What is the provisional diagnosis?
My provisional diagnosis is Generalised Periodontitis.
This is justified by the combination of generalised inflamed, spongy gingiva and severe generalised recession, indicating irreversible attachment loss.
What defines ‘Generalised’ in this diagnosis?
It is classified as ‘Generalised’ because these signs are present on more than 30% of sites.
What is required for a definitive diagnosis?
A definitive diagnosis requires further investigation, including a comprehensive periodontal assessment.
This includes probing depths, bleeding on probing, and a full radiographic series.
What does the Stage and Grade of the disease indicate?
The Stage indicates the severity and complexity of the case, while the Grade assesses the rate of progression and influence of risk factors like smoking.
What is the first phase of the treatment plan?
The first phase is the Systemic Phase, where I investigate histories that impact care.
Why is a comprehensive medical history review important?
It is critical because a condition like undiagnosed diabetes would severely hinder healing.
What is the focus of the Acute Phase?
The focus is on addressing urgent issues, such as managing significant hypersensitivity due to severe generalised recession.
What is the cornerstone of the Control Phase?
The cornerstone is cause-related therapy, starting with intensive Oral Hygiene Instruction.
What does full mouth non-surgical debridement involve?
It involves eliminating the bacterial cause of the infection over multiple appointments with local anaesthesia.
What referrals are required in the Definitive Phase?
Referrals are needed for a full restorative assessment, a specialist periodontal opinion, and comprehensive planning for missing teeth replacement.
What is the focus of the Maintenance Phase?
The Maintenance Phase is lifelong, focusing on preventing relapse and ensuring long-term stability.
“Finally, the Maintenance Phase is lifelong.
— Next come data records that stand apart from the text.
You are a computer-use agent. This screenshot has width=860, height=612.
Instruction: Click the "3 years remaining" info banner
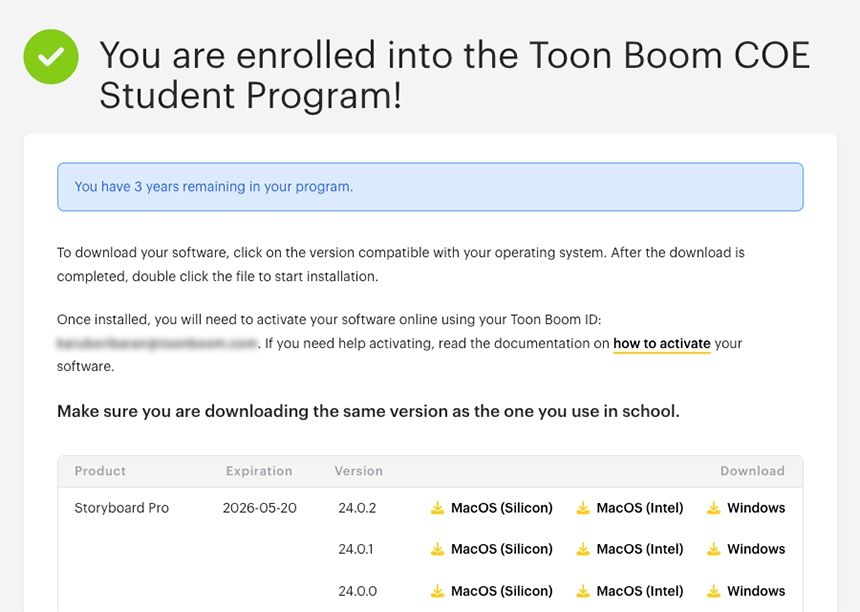tap(430, 187)
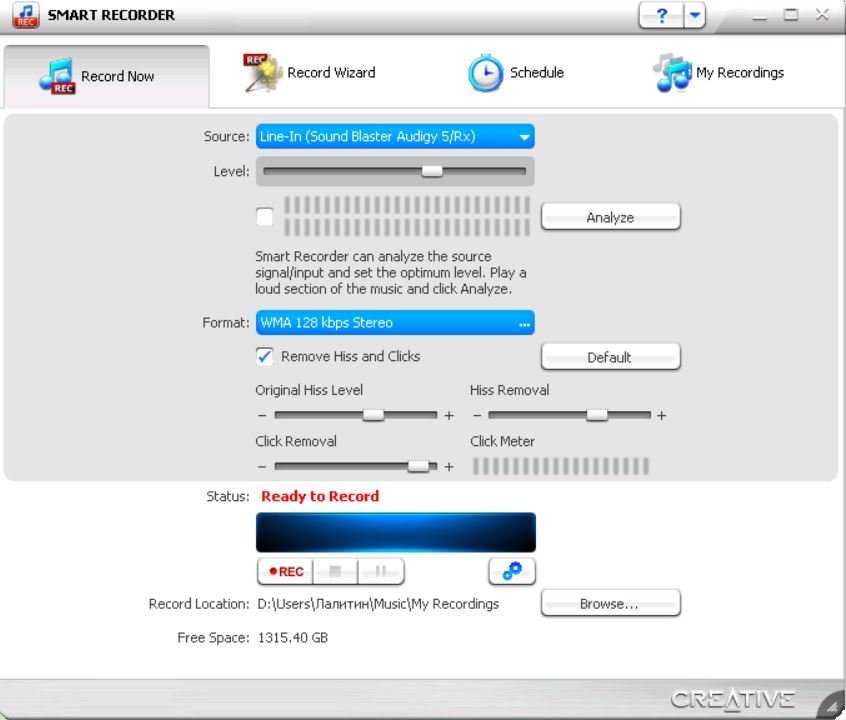Click the Analyze button

point(610,217)
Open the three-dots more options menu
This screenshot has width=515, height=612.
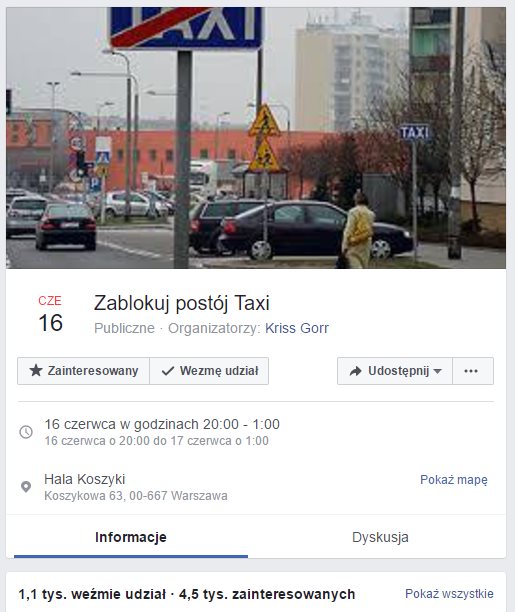tap(473, 371)
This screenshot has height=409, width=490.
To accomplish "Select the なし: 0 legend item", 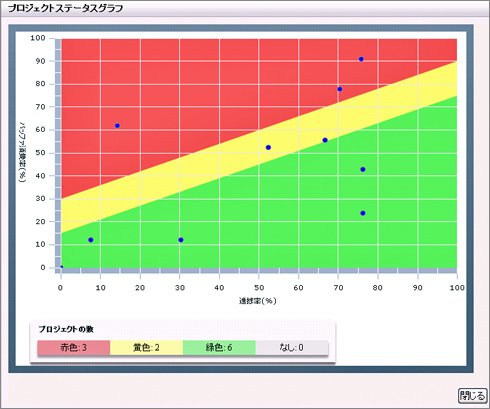I will 292,348.
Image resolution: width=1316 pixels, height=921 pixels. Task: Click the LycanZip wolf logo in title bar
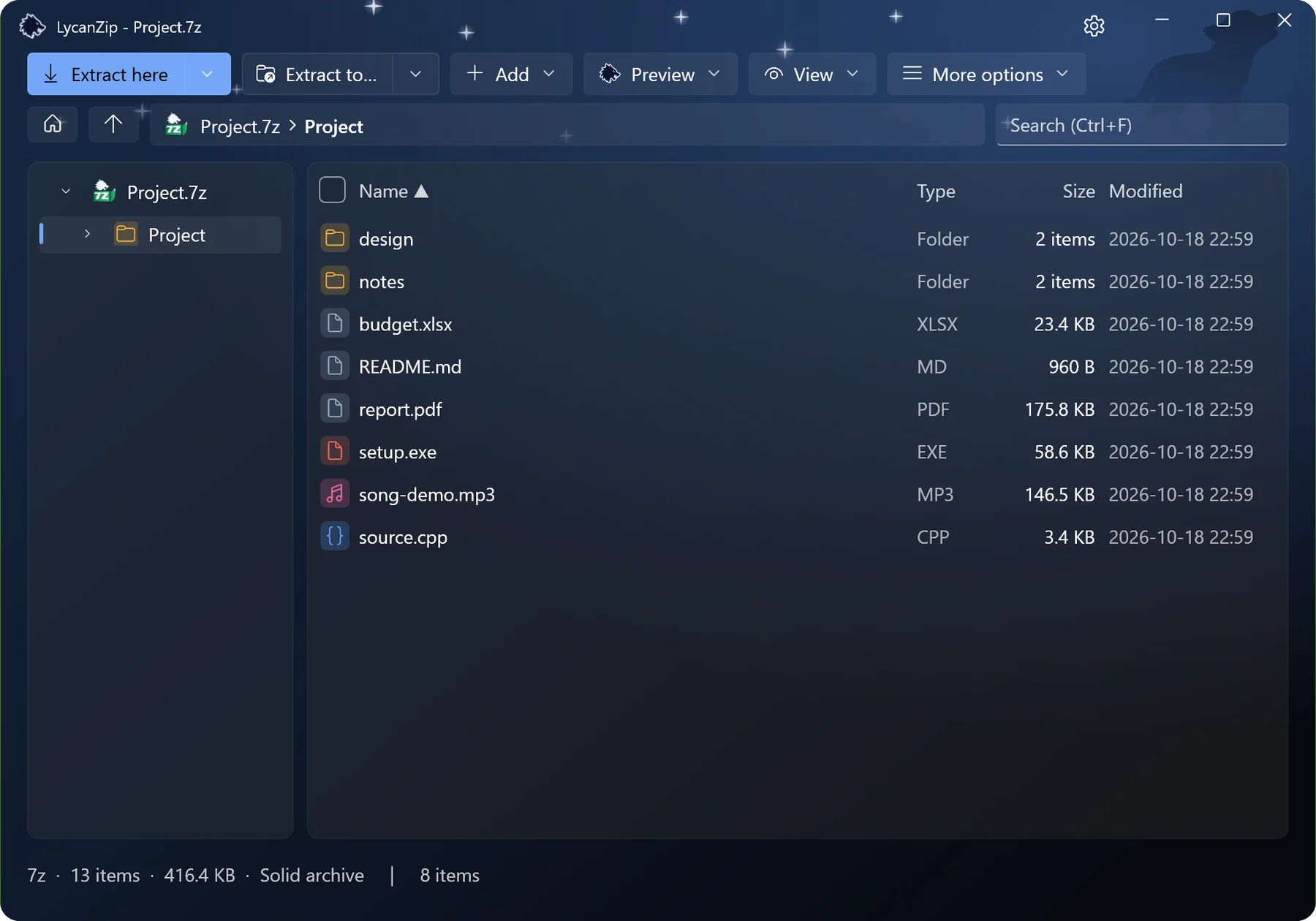coord(32,26)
I have assigned this patient a high risk for both future periodontitis and root caries, given the disease severity, exposed roots, and poor oral hygiene. Therefore, they must be enrolled in a Supportive Periodontal Therapy program with a strict 3-monthly recall interval. Each recall with me will involve re-assessment, professional debridement, and reinforcement of their oral hygiene to prevent relapse and ensure long-term stability.
What recall interval is assigned for the patient?
The patient must be enrolled in a Supportive Periodontal Therapy program with a strict 3-monthly recall interval.